I trekked wearily back to the office, where Mr. Senior Executive gestured at his computer. “It still doesn’t work right,” he said, and started to leave the office again.

“Hold on, please,” I said. “Can you show me exactly what’s not working?”

“It’s not doing what I want,” he said.

“What do you want?” I asked.

“I want it to be,” he replied, “like the computer on `Star Trek: The Next Generation.'”

“Sir, that’s an actor,” I replied evenly, despite being on the sleepless verge of hysteria. With even more heroic self-restraint, I did not add “We can get you an actor to sit under your desk. But we’d have to pay SAG rates.”

Now, when I used to tell this story to tech people, the moral was that executives are idiots. No, make that “users are idiots.” Tech people tend to regard their end-users as a sort of intermediate form of life between chimps and information-technology staffers: They’ve stopped throwing around their feces, but they can’t really be said to know how to use tools.

And, of course, users can do some idiotic things. But this particular executive was not an idiot. He was, in fact, a very smart man who had led financial institutions on two continents. None of the IT staffers laughing at his elementary mistake would have lasted for a week in his job.

Call it “the illusion of omnicompetence.” When you know a lot about one thing, you spend a lot of time watching the less knowledgeable make elementary errors. You can easily infer from this that you are very smart, and they are very stupid. Presumably, our bank executive knew that the phasers and replicators on "Star Trek" are fake; why did he think that the talking computer would be any more real?

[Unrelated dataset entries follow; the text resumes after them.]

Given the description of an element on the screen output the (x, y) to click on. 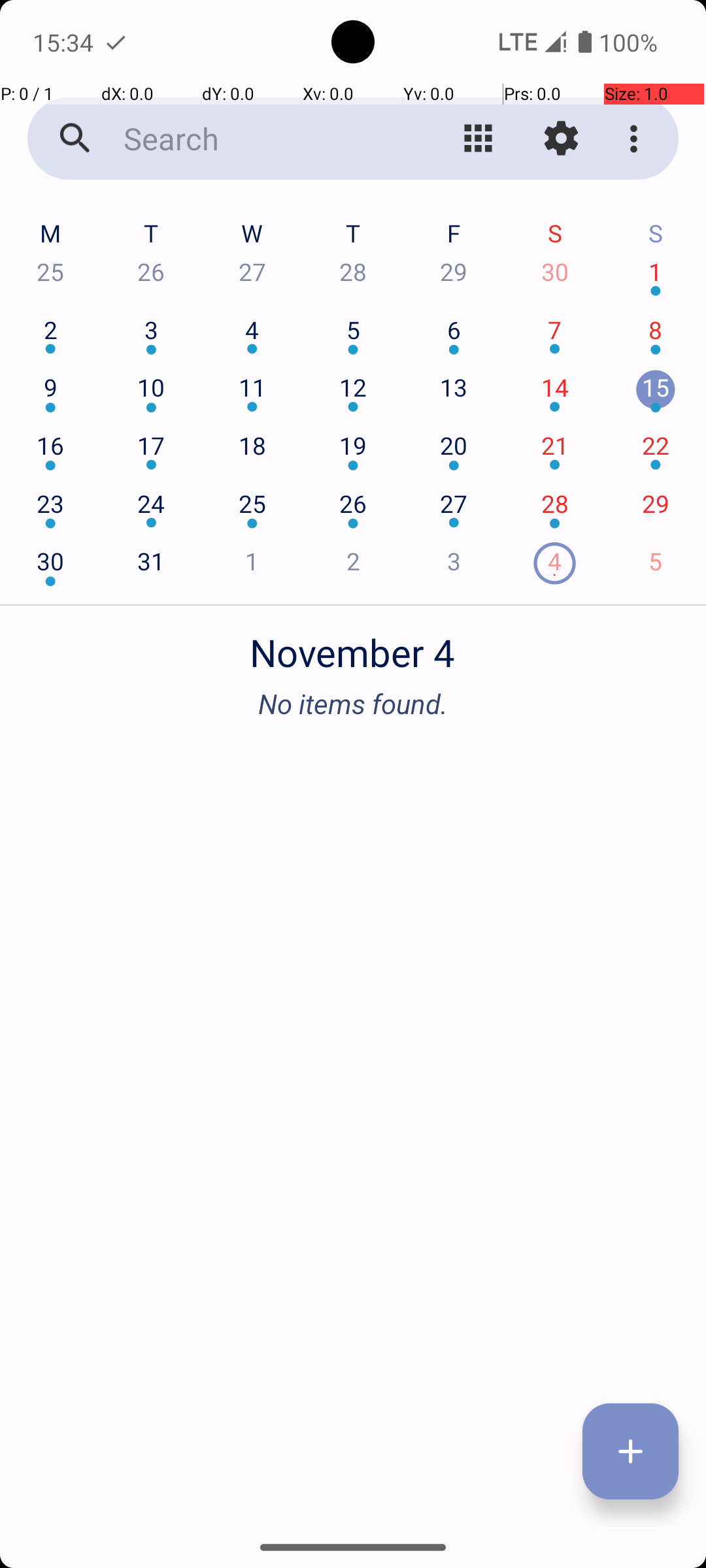
November 4 Element type: android.widget.TextView (352, 644)
Given the description of an element on the screen output the (x, y) to click on. 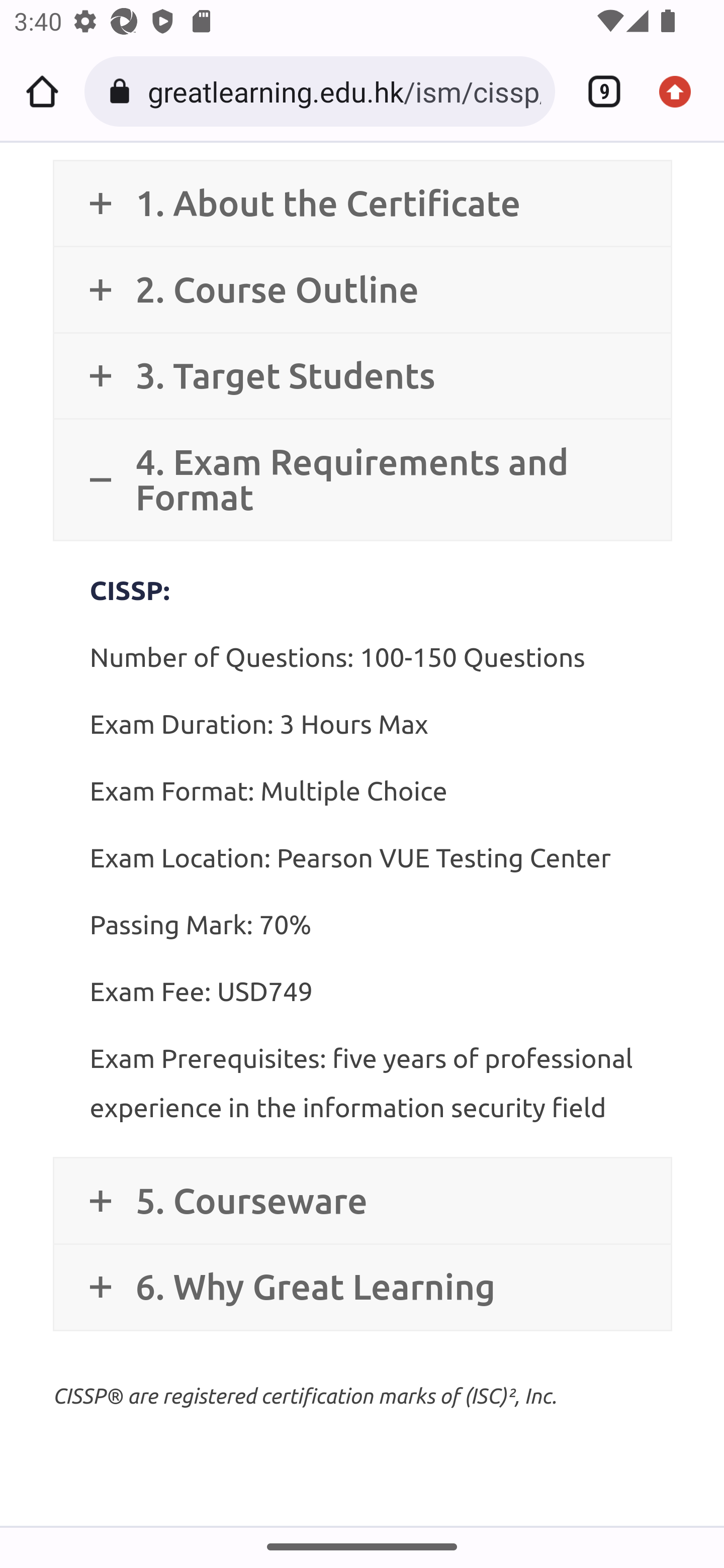
Home (42, 91)
Connection is secure (122, 91)
Switch or close tabs (597, 91)
Update available. More options (681, 91)
5. Courseware 5. Courseware 5. Courseware (361, 1200)
Given the description of an element on the screen output the (x, y) to click on. 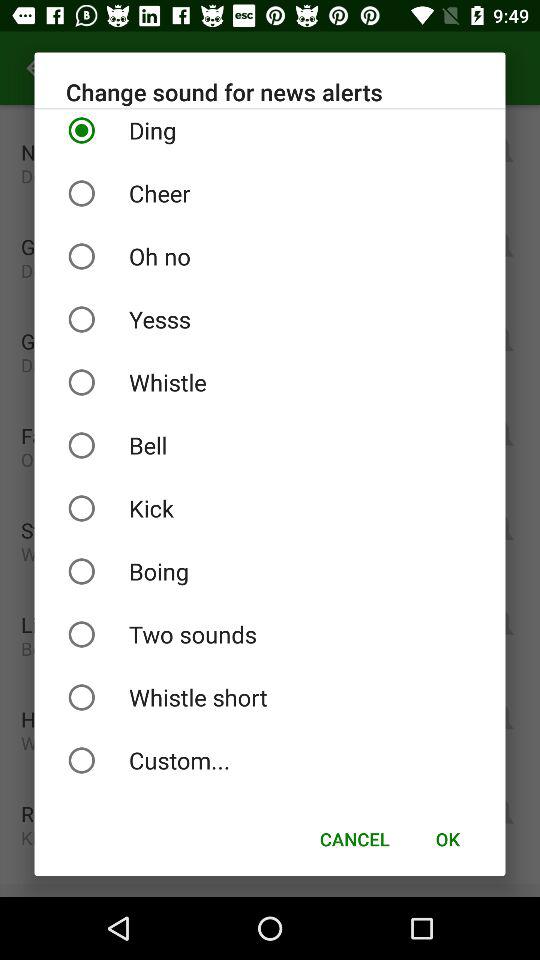
open the icon next to cancel item (447, 838)
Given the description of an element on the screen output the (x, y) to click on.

But why should he have known that voice-recognition software, circa 1998, was sort of slow and ponderous? He was getting paid to think about financial issues, not the limits of computer learning. To be sure, he probably should have asked more questions before he bought that software. But as any journalist will tell you, the greatest danger of going into a new domain is the questions that you don’t know enough to ask.